Back to Bayley, Alexa, and that atrocious segment on this past Raw. One of the main reasons that so many people were crying foul is that one of the most fondly remembered and highest rated bits in WWE history was another This is Your Life, featuring The Rock and Mick Foley. Though everyone loves it now, at the time there were a lot of folks who hated it and thought THAT was horrible too.
News flash – neither of those were in the same universe as the single worst This is Your Life ever on WWE television. For that monstrosity we have to go back to a 1986 episode of Tuesday Night Titans…because ready or not, tonight’s induction is This is Your Life…Nikolai Volkoff!
Really. These things are nothing new. They’ve been around for over three decades, and for WWE, they all started right here. Right here with Vince McMahon in a very laid back grey suit, who appears to be standing on his tippy toes in tiny white socks.
Why is he not wearing shoes?
And why are his feet so teeny?
While Vince gets a grand, Lord Alfred Hayes induction, our guest does not, as he is just sitting in the crowd with the biggest dorks 1986 has to offer.
And I say that as the man who dressed like this for prom that very same year.

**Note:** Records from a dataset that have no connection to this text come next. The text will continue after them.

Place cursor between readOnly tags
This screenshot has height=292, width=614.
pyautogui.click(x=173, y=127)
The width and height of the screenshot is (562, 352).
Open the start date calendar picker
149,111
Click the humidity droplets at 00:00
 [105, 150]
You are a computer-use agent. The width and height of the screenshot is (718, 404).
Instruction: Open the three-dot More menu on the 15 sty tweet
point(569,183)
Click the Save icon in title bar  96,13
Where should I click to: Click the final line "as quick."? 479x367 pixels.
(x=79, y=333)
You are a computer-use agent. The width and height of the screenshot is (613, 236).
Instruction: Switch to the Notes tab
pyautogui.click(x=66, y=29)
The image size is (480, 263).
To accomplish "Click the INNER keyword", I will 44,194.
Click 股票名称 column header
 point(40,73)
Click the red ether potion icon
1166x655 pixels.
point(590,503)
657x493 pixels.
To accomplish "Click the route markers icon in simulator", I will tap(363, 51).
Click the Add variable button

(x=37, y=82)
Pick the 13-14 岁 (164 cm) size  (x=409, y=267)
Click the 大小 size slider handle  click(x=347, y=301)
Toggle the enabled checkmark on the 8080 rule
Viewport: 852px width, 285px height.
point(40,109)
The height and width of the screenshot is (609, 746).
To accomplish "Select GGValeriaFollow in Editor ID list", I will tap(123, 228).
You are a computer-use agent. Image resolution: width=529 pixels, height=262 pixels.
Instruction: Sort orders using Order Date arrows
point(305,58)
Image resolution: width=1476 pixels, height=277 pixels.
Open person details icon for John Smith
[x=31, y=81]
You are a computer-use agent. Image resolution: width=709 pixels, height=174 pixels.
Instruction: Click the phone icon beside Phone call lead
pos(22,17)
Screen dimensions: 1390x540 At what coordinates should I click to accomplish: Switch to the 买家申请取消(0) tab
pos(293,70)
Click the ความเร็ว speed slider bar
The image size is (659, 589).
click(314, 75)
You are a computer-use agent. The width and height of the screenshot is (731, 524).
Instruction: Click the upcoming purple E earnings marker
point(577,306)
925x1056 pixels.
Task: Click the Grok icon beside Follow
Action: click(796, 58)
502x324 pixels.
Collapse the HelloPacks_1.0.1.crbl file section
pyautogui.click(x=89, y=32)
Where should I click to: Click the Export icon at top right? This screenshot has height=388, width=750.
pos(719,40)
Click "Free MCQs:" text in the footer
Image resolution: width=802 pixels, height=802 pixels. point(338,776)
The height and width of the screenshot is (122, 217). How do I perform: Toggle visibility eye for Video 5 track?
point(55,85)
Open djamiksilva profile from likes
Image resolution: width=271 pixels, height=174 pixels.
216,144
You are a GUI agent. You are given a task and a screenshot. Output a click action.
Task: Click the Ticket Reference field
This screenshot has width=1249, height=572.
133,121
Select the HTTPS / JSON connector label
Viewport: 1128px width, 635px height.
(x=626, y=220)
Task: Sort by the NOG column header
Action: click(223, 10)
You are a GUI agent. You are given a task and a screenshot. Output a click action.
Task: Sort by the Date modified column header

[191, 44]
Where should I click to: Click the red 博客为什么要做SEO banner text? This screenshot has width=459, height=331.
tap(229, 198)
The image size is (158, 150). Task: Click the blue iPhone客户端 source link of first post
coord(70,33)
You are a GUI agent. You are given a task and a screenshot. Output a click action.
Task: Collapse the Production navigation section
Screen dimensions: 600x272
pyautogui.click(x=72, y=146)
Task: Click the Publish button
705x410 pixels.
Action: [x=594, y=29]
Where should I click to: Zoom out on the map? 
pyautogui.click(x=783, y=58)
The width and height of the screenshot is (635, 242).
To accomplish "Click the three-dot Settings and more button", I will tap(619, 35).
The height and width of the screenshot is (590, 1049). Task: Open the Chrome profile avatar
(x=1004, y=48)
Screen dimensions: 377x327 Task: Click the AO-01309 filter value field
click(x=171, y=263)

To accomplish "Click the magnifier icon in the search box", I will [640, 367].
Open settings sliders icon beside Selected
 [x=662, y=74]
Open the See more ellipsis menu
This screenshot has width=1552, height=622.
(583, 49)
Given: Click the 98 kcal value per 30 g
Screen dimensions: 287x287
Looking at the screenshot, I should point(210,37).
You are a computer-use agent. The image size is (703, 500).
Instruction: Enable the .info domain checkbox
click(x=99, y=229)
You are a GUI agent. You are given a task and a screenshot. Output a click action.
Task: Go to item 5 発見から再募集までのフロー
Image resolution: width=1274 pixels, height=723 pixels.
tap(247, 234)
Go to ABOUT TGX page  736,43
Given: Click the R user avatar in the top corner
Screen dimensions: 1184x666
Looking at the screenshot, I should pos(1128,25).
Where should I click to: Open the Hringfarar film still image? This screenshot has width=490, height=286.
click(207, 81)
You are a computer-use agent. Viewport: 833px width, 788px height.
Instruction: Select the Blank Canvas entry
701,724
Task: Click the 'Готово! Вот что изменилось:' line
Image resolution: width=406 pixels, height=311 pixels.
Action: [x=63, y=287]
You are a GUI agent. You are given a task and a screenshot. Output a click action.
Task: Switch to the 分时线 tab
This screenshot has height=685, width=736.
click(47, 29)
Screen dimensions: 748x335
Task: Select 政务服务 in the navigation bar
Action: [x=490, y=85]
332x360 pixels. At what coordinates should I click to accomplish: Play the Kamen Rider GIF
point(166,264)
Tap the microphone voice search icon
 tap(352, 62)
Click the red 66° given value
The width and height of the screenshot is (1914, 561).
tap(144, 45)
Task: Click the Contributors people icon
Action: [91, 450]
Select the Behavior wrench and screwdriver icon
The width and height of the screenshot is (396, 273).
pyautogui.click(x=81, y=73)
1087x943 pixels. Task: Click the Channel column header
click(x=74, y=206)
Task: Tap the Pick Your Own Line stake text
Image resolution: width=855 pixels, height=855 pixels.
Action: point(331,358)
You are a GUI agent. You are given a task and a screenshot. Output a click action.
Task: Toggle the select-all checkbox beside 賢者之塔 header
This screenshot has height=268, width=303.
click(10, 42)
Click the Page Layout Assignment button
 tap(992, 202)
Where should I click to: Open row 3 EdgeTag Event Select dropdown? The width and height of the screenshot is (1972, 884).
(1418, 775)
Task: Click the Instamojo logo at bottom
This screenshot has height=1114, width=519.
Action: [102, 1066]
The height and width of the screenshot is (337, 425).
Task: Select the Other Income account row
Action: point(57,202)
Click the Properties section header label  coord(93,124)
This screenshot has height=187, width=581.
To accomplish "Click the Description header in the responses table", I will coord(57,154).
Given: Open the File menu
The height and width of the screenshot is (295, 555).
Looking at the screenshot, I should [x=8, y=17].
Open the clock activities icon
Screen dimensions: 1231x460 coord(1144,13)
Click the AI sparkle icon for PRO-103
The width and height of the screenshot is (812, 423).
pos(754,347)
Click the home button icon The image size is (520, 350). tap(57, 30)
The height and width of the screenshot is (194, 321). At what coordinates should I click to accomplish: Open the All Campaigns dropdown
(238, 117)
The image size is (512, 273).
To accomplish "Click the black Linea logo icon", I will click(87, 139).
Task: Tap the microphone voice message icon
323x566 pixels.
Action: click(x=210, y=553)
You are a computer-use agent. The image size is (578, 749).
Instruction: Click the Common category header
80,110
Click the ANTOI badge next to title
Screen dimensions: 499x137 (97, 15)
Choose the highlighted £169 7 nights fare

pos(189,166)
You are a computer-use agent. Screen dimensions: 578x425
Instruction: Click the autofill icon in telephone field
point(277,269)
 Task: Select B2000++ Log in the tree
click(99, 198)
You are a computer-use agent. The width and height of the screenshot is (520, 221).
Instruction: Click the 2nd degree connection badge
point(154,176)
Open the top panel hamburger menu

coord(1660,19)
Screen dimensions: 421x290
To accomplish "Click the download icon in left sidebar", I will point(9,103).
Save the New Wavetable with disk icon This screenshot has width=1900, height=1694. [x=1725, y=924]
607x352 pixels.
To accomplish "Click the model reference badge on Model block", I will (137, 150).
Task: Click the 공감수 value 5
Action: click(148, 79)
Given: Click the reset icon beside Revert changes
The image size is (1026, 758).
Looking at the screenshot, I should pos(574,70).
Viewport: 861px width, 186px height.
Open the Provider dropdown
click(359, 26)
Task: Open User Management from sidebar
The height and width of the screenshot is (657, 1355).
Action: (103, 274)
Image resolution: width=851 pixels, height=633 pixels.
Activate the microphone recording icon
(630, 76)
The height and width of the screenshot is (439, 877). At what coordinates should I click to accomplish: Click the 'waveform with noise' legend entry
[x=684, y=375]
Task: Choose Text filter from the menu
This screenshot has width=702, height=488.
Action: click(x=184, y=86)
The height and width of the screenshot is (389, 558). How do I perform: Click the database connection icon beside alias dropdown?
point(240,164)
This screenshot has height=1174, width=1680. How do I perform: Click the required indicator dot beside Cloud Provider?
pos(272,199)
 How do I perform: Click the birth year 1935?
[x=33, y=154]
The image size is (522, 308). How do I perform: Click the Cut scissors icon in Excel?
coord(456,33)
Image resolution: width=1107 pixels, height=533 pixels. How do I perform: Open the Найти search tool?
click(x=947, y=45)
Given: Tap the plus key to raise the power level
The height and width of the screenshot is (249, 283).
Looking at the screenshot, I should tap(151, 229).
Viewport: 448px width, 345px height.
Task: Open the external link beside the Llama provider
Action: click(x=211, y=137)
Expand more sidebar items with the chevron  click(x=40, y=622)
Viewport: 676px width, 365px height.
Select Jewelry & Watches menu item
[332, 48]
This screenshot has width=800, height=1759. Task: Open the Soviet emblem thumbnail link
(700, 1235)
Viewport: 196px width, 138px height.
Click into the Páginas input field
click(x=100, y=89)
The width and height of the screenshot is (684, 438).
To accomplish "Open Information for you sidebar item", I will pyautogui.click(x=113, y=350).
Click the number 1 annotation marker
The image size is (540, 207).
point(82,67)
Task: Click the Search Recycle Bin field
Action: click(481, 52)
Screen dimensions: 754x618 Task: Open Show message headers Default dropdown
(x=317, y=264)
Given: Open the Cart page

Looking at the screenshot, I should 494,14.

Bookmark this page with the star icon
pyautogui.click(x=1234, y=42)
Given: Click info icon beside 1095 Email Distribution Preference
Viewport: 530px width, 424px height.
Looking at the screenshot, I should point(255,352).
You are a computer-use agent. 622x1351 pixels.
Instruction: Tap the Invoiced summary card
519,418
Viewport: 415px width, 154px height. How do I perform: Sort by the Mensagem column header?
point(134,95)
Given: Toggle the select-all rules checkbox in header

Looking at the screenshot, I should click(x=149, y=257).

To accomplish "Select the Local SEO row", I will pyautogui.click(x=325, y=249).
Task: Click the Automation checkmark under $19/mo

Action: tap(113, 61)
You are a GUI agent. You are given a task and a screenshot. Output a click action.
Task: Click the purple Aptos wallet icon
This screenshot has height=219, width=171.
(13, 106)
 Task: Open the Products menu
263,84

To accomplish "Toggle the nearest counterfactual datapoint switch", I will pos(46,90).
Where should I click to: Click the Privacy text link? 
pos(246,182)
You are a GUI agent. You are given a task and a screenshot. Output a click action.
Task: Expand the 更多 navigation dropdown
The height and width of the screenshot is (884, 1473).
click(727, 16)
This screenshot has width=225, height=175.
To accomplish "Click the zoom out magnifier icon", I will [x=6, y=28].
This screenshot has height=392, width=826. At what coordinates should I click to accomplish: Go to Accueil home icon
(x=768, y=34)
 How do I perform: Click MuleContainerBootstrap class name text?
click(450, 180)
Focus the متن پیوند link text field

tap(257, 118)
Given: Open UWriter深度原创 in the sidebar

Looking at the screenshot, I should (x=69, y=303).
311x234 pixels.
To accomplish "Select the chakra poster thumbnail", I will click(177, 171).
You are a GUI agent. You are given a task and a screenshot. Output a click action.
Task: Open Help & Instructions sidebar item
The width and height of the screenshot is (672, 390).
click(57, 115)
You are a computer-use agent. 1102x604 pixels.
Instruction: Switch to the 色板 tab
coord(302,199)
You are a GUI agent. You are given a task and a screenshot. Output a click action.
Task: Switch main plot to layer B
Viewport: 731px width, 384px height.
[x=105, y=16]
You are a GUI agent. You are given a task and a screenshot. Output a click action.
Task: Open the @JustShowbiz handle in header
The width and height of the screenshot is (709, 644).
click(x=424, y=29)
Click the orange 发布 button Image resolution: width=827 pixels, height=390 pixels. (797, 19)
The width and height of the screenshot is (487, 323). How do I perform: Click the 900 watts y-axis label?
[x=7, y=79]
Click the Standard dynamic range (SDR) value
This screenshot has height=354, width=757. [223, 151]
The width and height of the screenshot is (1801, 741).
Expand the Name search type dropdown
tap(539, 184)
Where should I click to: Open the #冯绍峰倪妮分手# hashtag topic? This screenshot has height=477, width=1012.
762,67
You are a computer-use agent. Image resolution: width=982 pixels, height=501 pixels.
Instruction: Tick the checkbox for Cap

VA bit of backstory on Nikolai for you younger folks. He was the obligatory evil Russian back when evil Russians were all over the place. He was that for the WWF. Unlike the NWA Rooskies at the time, Nikolai was at least born in eastern Europe. Contrast that with the guys in Crockett – we had Ivan Koloff from Canada, as well as Vladimir Pietrov, Nikita Koloff and Krusher Kruschev, all from Minnesota. The only reason I think I even brought this up is to once more note that this man…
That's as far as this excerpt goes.